= Railway electrification in France =

Map of railway electrification in France as of 2025.
Other versions of this map in medium and large formats.

There are 15,687 km of electrified railways in France, making up approximately 55% of the network in use.

For historical reason there are two norms of electrification that coexist in France: 1,500 V DC and 25 kV 50 Hz AC.

The electrification of the French railway network was made in four phases. First, at the start of the 20th century, there was a phase of testing and technological exploration. Third rails and overhead lines were on trial in some lines in France; different voltages were tried. Afterwards, in the 1920s, the main lines starting from Paris and lines in the Pyrenees were electrified with 1,500 V DC.

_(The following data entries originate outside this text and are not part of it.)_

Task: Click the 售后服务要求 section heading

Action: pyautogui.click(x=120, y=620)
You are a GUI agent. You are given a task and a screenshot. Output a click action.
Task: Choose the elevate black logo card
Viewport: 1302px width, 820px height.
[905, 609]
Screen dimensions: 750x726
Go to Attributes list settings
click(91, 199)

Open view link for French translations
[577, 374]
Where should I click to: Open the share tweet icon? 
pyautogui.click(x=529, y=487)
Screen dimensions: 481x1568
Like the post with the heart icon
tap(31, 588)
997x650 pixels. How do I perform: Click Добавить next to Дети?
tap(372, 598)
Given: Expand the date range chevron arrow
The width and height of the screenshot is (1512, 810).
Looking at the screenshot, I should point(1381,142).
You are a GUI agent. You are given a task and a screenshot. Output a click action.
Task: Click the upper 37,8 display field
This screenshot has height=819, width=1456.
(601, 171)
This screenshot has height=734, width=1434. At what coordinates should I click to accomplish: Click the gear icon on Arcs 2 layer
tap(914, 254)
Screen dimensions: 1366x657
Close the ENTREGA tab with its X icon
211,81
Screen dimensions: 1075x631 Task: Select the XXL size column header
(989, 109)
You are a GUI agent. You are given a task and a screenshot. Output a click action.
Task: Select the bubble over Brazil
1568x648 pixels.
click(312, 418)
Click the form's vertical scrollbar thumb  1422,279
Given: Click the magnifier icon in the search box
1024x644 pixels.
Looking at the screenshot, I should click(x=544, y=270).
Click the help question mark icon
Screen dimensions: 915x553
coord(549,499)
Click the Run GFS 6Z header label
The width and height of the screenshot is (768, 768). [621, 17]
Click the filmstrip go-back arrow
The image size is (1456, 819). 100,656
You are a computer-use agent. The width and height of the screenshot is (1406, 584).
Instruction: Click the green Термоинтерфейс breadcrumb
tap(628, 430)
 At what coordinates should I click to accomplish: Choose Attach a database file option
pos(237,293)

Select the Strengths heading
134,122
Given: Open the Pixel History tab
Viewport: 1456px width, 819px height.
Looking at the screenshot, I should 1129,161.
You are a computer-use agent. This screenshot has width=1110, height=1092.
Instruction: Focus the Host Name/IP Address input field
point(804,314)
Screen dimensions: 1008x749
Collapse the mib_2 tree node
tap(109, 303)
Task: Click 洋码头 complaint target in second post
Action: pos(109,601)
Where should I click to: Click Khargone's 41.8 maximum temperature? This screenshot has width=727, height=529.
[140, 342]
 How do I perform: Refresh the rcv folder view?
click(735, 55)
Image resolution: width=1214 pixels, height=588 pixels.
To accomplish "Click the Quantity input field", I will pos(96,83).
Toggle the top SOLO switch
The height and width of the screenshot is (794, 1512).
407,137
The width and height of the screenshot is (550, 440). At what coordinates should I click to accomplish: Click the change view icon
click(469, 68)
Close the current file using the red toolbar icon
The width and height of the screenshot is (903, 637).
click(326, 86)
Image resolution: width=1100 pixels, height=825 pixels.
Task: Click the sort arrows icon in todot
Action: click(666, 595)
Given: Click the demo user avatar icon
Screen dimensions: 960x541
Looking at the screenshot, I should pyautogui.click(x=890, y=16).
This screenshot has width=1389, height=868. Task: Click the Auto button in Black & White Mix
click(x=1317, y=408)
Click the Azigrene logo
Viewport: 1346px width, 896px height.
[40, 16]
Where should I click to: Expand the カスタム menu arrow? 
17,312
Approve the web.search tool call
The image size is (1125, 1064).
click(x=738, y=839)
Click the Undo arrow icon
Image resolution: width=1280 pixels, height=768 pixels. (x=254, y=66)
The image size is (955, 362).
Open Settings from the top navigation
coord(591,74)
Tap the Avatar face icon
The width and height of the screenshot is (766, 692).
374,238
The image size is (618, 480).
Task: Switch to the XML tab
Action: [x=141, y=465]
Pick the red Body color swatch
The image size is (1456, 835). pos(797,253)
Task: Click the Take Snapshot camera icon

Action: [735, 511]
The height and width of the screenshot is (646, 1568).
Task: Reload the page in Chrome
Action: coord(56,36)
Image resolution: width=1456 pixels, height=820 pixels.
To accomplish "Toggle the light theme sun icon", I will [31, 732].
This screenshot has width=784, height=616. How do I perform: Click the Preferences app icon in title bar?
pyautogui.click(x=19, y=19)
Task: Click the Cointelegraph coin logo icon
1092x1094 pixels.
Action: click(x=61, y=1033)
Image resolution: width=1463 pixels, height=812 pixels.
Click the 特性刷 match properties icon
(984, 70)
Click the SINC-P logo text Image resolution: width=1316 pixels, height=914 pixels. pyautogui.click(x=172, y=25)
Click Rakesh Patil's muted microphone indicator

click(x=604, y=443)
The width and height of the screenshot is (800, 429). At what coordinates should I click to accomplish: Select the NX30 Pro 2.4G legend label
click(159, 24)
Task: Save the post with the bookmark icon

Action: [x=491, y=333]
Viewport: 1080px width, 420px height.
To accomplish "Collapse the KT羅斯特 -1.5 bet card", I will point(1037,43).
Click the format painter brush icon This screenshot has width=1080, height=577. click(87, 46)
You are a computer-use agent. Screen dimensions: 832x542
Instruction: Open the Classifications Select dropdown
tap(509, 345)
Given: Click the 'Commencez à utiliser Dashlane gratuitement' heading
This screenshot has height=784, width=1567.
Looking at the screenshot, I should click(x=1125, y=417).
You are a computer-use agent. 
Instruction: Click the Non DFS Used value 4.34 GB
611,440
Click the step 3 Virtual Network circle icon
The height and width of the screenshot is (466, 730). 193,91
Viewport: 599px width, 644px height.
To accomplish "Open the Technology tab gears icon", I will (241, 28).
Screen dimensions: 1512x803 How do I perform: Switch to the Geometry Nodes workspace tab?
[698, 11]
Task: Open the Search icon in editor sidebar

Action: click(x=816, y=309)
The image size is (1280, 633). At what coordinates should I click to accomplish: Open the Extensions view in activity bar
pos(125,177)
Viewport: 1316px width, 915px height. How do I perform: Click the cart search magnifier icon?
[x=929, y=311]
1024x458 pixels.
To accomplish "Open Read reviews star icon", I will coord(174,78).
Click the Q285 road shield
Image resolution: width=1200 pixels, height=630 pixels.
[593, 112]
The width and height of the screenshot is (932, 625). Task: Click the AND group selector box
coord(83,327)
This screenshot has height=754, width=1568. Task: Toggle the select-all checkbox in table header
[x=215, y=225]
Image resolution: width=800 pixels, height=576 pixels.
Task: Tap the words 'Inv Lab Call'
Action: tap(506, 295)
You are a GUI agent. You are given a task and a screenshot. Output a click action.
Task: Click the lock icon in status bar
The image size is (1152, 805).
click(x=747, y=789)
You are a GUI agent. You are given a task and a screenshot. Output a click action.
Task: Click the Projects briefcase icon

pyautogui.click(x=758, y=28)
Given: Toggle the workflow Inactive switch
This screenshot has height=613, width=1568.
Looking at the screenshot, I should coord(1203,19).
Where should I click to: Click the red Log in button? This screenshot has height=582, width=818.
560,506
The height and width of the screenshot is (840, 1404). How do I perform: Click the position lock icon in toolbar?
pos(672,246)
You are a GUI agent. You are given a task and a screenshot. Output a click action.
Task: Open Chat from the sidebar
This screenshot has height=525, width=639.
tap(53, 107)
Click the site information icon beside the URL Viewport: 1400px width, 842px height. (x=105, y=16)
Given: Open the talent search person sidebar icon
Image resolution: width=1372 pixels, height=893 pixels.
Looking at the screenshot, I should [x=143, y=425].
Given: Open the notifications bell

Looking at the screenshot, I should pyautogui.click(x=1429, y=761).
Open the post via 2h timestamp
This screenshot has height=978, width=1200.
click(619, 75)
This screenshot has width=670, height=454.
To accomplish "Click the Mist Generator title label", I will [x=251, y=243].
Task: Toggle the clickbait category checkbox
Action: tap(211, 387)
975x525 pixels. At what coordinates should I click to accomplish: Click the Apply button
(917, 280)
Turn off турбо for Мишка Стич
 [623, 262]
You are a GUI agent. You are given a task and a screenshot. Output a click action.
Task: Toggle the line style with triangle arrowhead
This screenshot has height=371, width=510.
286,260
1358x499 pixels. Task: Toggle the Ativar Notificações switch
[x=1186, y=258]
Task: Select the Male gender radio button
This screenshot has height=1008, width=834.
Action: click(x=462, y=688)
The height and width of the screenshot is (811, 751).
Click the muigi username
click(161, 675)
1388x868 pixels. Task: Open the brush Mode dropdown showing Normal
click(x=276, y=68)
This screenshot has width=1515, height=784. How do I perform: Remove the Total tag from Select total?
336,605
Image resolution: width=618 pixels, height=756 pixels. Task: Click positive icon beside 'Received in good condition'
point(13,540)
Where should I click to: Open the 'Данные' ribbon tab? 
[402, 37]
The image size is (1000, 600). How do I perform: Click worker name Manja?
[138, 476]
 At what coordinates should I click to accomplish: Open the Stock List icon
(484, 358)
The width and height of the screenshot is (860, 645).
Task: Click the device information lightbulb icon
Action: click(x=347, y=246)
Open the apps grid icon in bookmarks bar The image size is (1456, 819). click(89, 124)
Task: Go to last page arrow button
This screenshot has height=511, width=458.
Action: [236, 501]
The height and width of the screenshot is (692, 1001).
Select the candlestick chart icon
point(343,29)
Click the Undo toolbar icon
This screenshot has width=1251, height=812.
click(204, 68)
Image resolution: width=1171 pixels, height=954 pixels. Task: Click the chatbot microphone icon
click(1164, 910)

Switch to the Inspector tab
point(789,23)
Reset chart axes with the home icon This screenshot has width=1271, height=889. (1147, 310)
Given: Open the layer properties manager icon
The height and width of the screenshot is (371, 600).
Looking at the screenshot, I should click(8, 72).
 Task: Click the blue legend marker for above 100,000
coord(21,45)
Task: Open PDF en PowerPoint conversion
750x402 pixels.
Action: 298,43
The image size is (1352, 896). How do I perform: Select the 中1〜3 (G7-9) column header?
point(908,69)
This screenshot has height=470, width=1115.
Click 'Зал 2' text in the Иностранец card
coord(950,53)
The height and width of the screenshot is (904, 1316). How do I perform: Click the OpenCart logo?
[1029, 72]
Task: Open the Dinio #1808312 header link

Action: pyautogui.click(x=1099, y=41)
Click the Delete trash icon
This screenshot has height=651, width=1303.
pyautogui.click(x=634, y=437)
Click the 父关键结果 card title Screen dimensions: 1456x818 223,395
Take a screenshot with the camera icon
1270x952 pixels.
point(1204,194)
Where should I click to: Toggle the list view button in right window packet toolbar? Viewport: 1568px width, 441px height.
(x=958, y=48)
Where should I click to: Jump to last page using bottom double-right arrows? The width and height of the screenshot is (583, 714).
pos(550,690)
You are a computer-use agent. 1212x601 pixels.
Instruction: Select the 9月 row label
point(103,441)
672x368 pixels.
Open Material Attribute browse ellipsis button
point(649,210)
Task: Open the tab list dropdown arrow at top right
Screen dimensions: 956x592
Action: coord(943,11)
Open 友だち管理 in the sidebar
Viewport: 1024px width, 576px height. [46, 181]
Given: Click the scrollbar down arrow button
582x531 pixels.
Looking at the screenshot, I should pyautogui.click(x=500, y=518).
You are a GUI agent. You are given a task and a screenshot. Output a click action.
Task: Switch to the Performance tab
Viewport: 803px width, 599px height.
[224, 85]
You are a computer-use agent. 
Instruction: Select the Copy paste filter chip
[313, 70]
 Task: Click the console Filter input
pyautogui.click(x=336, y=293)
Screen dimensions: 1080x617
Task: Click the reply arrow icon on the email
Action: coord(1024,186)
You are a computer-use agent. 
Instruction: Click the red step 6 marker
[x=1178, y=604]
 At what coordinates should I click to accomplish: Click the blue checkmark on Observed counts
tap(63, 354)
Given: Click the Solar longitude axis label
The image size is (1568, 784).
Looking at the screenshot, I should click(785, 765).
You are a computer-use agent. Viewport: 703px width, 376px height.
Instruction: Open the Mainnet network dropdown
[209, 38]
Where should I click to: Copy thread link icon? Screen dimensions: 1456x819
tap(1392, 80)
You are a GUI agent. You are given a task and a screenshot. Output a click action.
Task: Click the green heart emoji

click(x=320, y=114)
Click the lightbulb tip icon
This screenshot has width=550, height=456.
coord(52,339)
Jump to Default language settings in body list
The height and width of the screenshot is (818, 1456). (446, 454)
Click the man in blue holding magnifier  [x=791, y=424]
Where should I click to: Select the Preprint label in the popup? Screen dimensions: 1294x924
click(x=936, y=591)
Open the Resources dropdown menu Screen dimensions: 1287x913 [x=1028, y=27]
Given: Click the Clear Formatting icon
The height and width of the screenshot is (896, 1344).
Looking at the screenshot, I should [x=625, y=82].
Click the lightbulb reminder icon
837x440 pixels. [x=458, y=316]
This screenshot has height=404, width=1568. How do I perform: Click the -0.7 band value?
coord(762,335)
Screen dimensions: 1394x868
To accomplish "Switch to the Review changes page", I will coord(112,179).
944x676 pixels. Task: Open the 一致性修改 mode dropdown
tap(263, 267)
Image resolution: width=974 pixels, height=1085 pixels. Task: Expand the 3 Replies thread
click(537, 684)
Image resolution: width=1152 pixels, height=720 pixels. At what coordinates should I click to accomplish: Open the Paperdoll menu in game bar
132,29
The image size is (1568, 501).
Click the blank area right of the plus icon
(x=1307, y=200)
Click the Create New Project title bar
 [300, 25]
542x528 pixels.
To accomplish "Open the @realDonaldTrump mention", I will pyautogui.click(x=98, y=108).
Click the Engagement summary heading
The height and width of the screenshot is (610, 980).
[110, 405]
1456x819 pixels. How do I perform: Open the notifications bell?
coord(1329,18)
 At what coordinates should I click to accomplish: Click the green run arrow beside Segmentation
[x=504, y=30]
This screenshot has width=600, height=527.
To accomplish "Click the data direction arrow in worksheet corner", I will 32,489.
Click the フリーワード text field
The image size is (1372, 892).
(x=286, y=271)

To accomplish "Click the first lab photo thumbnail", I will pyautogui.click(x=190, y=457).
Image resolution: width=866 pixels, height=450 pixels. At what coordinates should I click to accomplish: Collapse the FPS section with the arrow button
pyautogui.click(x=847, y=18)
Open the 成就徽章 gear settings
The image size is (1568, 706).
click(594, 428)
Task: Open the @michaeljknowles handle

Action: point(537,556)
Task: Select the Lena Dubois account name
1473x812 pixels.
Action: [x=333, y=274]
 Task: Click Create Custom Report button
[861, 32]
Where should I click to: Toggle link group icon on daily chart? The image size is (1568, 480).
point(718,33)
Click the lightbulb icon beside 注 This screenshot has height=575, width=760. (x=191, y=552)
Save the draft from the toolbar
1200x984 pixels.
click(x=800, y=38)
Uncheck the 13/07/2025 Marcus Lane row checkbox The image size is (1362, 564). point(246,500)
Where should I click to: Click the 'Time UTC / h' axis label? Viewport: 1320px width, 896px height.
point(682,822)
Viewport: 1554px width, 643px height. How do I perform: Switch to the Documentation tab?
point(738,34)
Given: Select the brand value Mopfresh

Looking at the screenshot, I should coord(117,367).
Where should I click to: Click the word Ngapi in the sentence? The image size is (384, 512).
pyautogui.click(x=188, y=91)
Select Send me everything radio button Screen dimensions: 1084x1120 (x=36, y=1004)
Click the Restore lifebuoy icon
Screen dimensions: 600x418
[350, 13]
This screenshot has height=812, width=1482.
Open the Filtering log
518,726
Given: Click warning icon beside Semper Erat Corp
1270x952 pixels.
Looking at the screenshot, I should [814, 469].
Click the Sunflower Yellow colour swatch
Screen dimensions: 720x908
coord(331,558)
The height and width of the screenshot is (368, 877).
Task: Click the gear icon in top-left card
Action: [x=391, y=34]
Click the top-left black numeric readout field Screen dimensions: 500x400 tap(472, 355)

After World War II and with the improvements in power electronics, tests were made with 20 kV AC and subsequently with 25 kV AC in the Alps, which was considered satisfactory. Then the North and the East of France were electrified with 25 kV AC, and some lines were electrified with 1,500 V DC in the South. From the 1970s, the electrification of the French network has continued mainly with 25 kV to bring electrically powered TGVs to some cities.

The use of two norms of electrification was a huge problem for the SNCF up to the 1970s, because there was not much equipment able to run under both standards. Today, all electrical equipment ordered by the SNCF can use both 25 kV AC and 1,500 V DC.